$k[x]/(x^n-1)$ is isomorphic to...?

Question

I am wondering if I can relate the quotient of $k[x]$ by the relation $x^n-1=0$, where $k$ is a field of characteristic zero, to roots of unity.

Answer 1

More generally, if the characteristic of $k$ is prime to $n$, the polynomial $x^n-1$ is separable, thus it factors as $f_1 \cdot \dotsc \cdot f_d$ with distinct irreducible polynomials $f_1,\dotsc,f_d$ and the Chinese Remainder Theorem implies $k[x]/(x^n-1) \cong k[x]/(f_1) \times \dotsc \times k[x]/(f_d)$, which is a product of fields. Note that $f_1,\dotsc,f_d$ are the irreducible factors of all the cyclotomic polynomials $\Phi_m$ with $m|n$ (since $x^n-1=\prod_{m|n} \Phi_m$). If $f$ is an irreducible factor of $\Phi_m$, then it is a minimal polynomial of $\zeta_m \in \overline{k}$, hence $k[x]/(f) = k(\zeta_m)$ is a cyclotomic field. For general $k$ we cannot make this more explicit. But of course one can work this out in special cases:

1. When the cyclotomic polynomials are irreducible (for example when $k=\mathbb{Q}$), we see that $k[x]/(x^n-1) \cong \prod_{m|n} k(\zeta_m)$.

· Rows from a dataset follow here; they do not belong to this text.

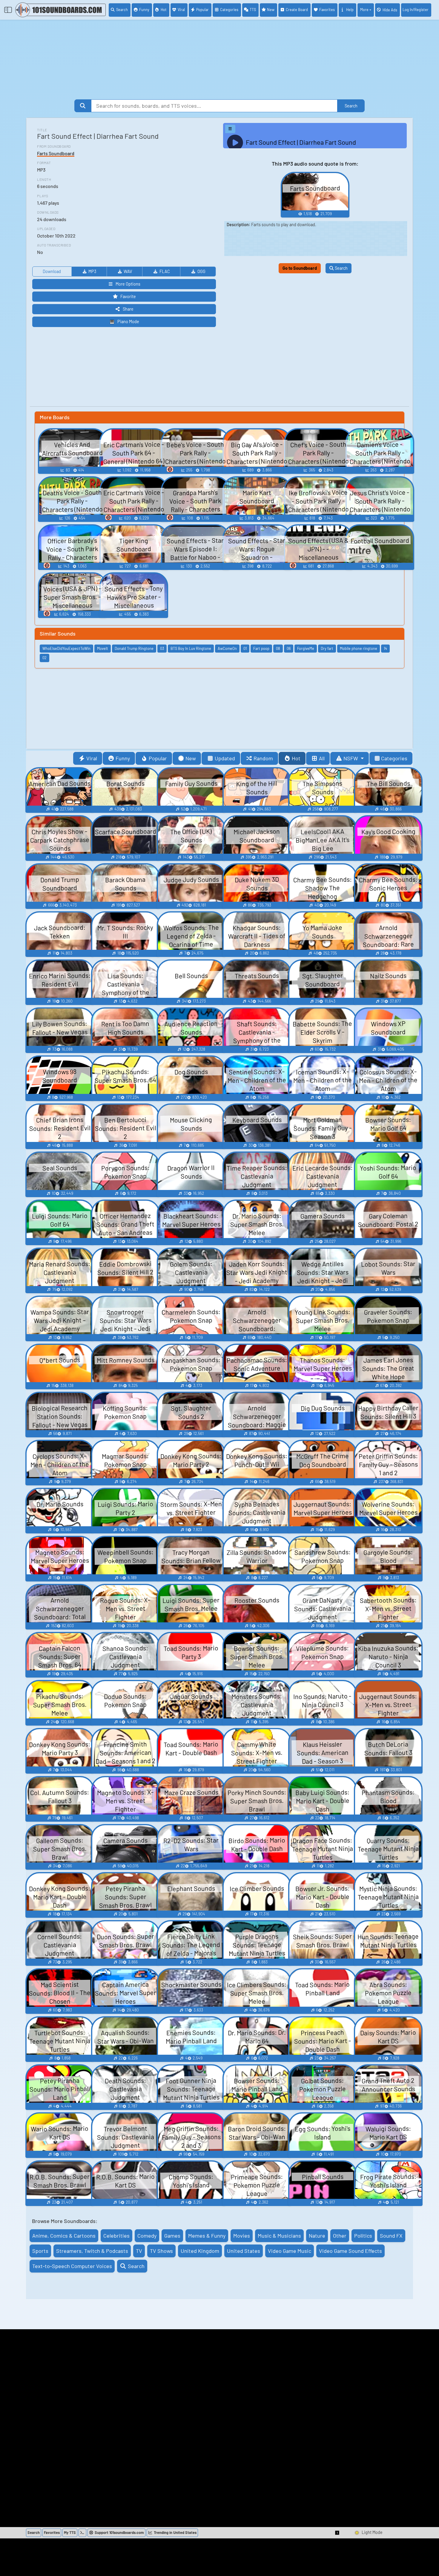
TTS (253, 9)
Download (52, 271)
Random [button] (263, 758)
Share (128, 309)
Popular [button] (158, 758)
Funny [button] (123, 758)
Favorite (128, 296)
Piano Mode (128, 321)
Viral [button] (91, 758)
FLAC (164, 271)
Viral (181, 9)
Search (122, 9)
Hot (164, 9)
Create (297, 9)
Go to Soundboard (300, 268)
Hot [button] (296, 758)
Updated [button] (225, 758)
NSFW (351, 758)
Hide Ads (390, 9)
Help (350, 9)
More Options (128, 283)
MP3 (92, 271)
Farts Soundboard (55, 153)
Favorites (327, 9)
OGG (201, 271)
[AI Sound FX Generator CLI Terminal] (82, 2533)
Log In (416, 9)
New (270, 9)
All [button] (322, 758)
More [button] (364, 9)
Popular (202, 9)
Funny (144, 9)
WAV (128, 271)
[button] (337, 2532)
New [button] (190, 758)
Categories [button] (394, 758)
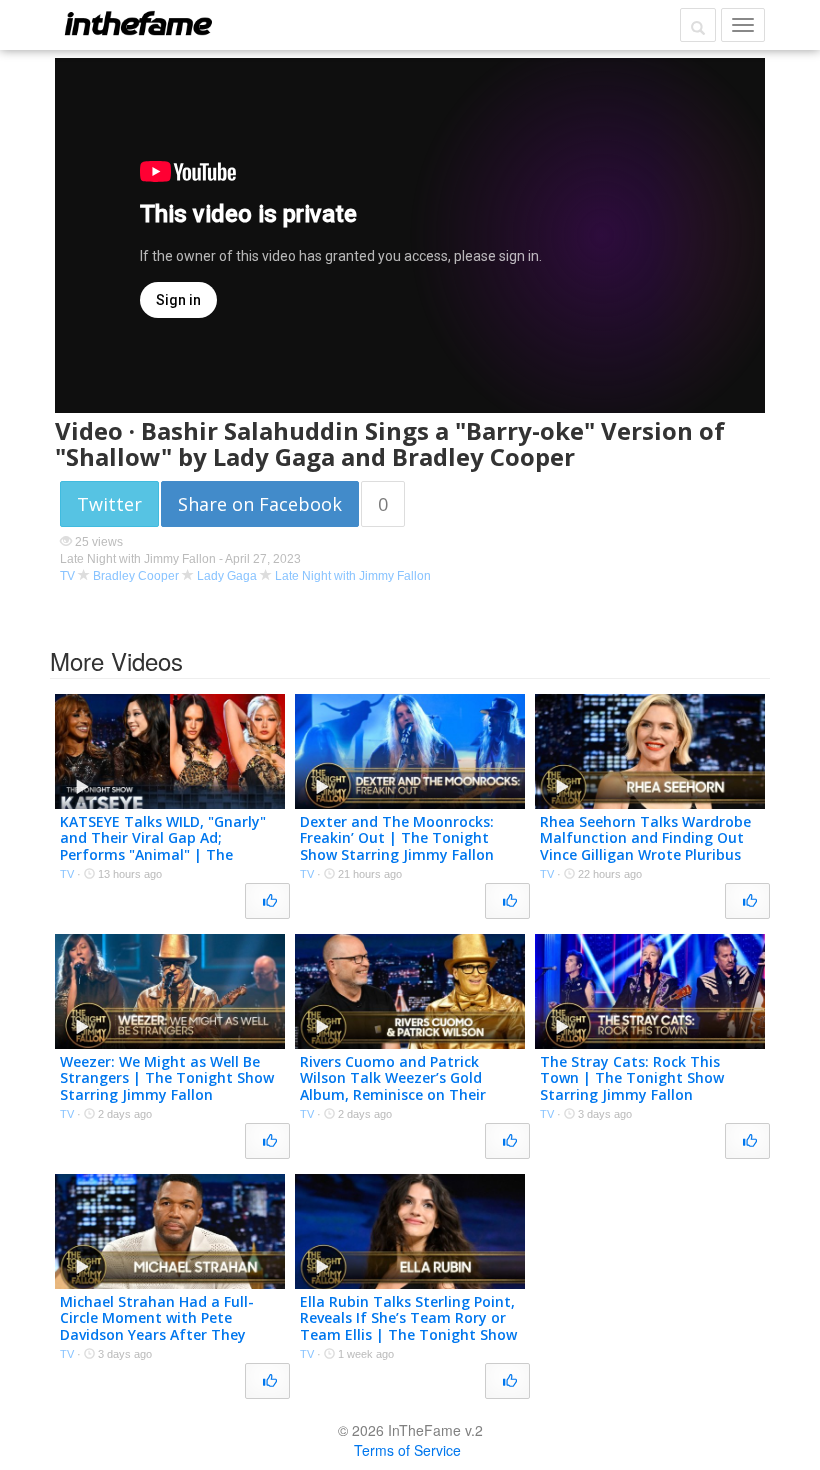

2. For finite fields there are algorithms which compute the irreducible factors. For example, over $k=\mathbb{F}_5$ we have $\Phi_1=x-1$, $\Phi_2=x+1$, $\Phi_4=x^2+1=(x-2)(x+2)$, hence $k[x]/(x^4-1) \cong k^4$. Over $k=\mathbb{F}_{19}$ we have $\Phi_1=x-1$ and $\Phi_5=x^4+x^3+x^2+x+1=(x^2+5x+1)(x^2+15x+1)$, hence $k[x]/(x^5-1) \cong k \times k(\zeta_5)^2$.